In all other resources that I have come across so far, SYN DDoS and TCP DDoS attacks are used as complete synonyms, however Kaspersky Labs seems to differentiate between the two. When I search for TCP DDoS attack specifically, only information about SYN DDoS comes up.

I guess my question could be rephrased as: Is TCP DDoS attack always also a SYN attack? Or are there other ways to use TCP for DDoS purposes?

  • http is one of the application layer of tcp.
    – Xavier59
    Dec 27, 2017 at 23:02

2 Answers 2


There are a few other TCP based DDoS attacks, but they aren't very common due to the fact that TCP is by design quite inefficient for performing (simple) DDoS attacks. Application layer attacks (exhausting CPU, database, disk, etc) are often done based on TCP (for example by generating a lot of HTTP requests to a webserver), and there are few known attacks which try to abuse the TCP protocol, for example by sending illegal combinations of TCP flags or incorrect fragmenting. The 'teardrop attack' was a well known example of that, which used overlapping fragments to crash devices receiving the packets when reassembling them.

But as I already said, TCP isn't very popular for DDoS attacks. Since TCP requires a three-way handshake (SYN, SYNACK, ACK) before you can send any commands, it requires more resources from the nodes performing the DDoS.

Also, TCP attacks can not be done with spoofed IP addresses, because the TCP session would never reach the established state, since the SYNACK would be sent to the spoofed address. Many simple attacks rely on IP spoofing combined with protocols which send a large response given a small request (DNS, NTP, SNMP, LDAP) to generate a huge amount of traffic.

The third drawback of TCP is that it allows both ends to do flow control, thus throttling the sender when the receiver can't keep up, which is not something one would want when performing a DDoS.

Therefor, UDP attacks are much more common for all those attacks which generate tens of gigabits/sec of traffic.
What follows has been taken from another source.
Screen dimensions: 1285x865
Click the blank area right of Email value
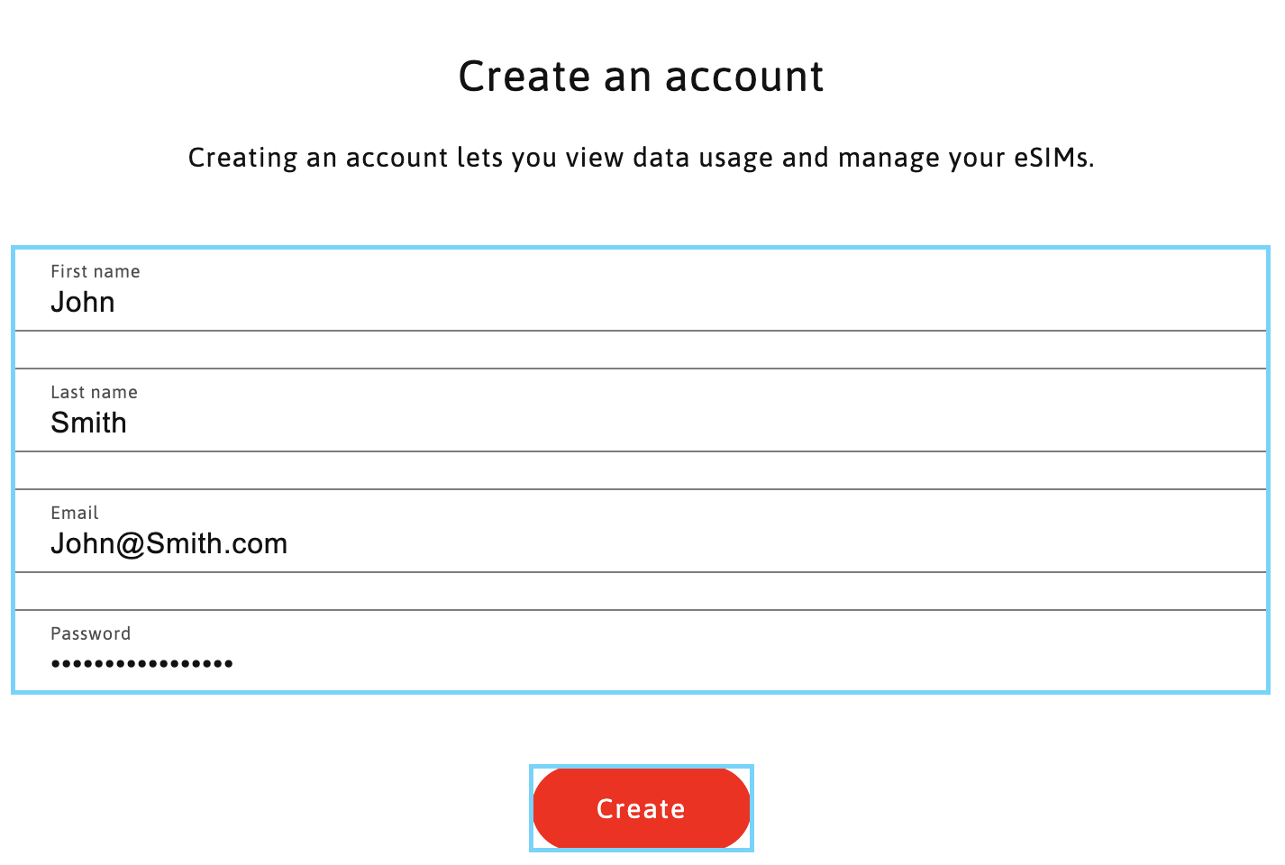pos(775,544)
In the article they mention "TCP DDoS attacks", but the summary also says (emphasis mine):

There was a considerable drop in the share of attacks over TCP (down to 18.2% from 26.6%) and ICPM (down to 7.3% from 8.2%). This caused a rise in the percentage of SYN floods and attacks over UDP and HTTP.

DDoS attacks on L4 (TCP SYN flood) is one type of an attack using TCP, but others can involve the application layer (L7). The authors mention HTTP as a special case, but one could also flood SSH or mail services with (small) requests that require more processing from the server side. These are services that run over TCP.